The Commerce Department's National Technical Information Service has selected 35 organizations to help turn oceans of raw federal data into innovative services and capabilities.
It's a big step for the future of NTIS, an agency that pivoted to a new mission to survive. Powerful legislators had wanted to shutter the agency, which was established as a fee-for-service hub for printed technical information. That mission was disrupted by the internet.
In 2015, the agency announced a new focus on government data and earlier this year named Census Bureau CTO Avi Bender to lead the effort. NTIS turned to industry to find partners in improving data acquisition, analysis and application.
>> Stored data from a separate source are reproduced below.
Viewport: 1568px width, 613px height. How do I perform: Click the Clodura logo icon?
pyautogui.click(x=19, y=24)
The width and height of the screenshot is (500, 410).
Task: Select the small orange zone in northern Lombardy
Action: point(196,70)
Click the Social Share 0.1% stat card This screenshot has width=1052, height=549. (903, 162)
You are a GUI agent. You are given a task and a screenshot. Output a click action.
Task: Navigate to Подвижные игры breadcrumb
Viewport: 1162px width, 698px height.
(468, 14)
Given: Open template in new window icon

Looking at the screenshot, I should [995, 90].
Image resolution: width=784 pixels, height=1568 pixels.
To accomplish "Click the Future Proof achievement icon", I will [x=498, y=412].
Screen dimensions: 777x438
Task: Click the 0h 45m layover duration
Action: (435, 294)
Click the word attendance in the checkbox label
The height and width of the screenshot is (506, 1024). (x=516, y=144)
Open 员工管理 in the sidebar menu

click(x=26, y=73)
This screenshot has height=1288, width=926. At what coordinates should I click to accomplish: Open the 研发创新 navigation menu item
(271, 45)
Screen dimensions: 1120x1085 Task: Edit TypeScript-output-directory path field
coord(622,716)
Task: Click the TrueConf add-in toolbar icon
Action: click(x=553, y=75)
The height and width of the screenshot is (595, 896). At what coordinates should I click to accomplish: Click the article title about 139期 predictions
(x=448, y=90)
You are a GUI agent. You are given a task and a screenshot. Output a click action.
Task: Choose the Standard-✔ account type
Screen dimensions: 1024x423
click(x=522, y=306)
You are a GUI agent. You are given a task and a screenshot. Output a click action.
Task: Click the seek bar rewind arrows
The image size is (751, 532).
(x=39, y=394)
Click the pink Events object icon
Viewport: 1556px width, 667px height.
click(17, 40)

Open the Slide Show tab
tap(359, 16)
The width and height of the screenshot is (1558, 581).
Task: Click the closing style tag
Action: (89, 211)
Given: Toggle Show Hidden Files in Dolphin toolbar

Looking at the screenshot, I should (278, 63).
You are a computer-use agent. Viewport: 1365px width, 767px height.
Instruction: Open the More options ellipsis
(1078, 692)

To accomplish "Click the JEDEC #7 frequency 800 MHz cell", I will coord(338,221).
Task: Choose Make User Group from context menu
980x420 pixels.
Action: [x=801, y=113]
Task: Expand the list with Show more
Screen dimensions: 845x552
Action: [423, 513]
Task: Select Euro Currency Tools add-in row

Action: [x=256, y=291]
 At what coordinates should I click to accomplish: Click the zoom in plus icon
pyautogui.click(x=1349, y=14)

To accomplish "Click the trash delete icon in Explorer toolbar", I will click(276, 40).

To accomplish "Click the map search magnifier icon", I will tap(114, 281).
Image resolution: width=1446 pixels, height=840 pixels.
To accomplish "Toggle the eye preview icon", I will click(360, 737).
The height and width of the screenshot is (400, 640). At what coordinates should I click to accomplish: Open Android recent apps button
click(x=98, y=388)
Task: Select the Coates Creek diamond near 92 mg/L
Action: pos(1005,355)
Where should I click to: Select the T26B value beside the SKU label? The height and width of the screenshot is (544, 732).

The 35 companies, nonprofit groups and academic research organizations NTIS selected will work as joint venture partners on data projects conducted and funded by federal agencies. The companies include a mix of young data-focused firms -- such as Palantir, Govini and Socrata -- and established contractors -- such as IBM, Deloitte and Booz Allen Hamilton. Academic participants include Stanford and Columbia universities.
The federal government collects data in a wide range of areas, including weather and climate, economic statistics, population and demographics. However, the government is often not nimble enough to transform the data into new and useful forms or to combine it with commercial datasets that can make it even more valuable to consumers.
The National Weather Service has been a pioneer in turning federally generated data into fuel for more innovative services. Commercial weather forecasting channels have built their businesses on NWS' raw data on storms, tides and other weather measurements.
The joint venture partners essentially form a list of approved contractors that are eligible to bid when NTIS releases agency requests for data applications.
Commerce officials said the organizations will be able to tap into the vast expanse of federal data, which the agency estimates could generate trillions in investments and innovative commercial applications.
A 2014 study by the agency estimated the federal government's data could spur $3.3 trillion in investments annually in the U.S. and that government data-intensive firms generate annual revenues as high as $221 billion.
"We want to accelerate the data innovation process by quickly connecting private-sector experts with agencies striving to create smart cities, deliver critical public services, enhance operational excellence or improve accessibility and interoperability among national datasets," Bender said in an Oct. 20 statement.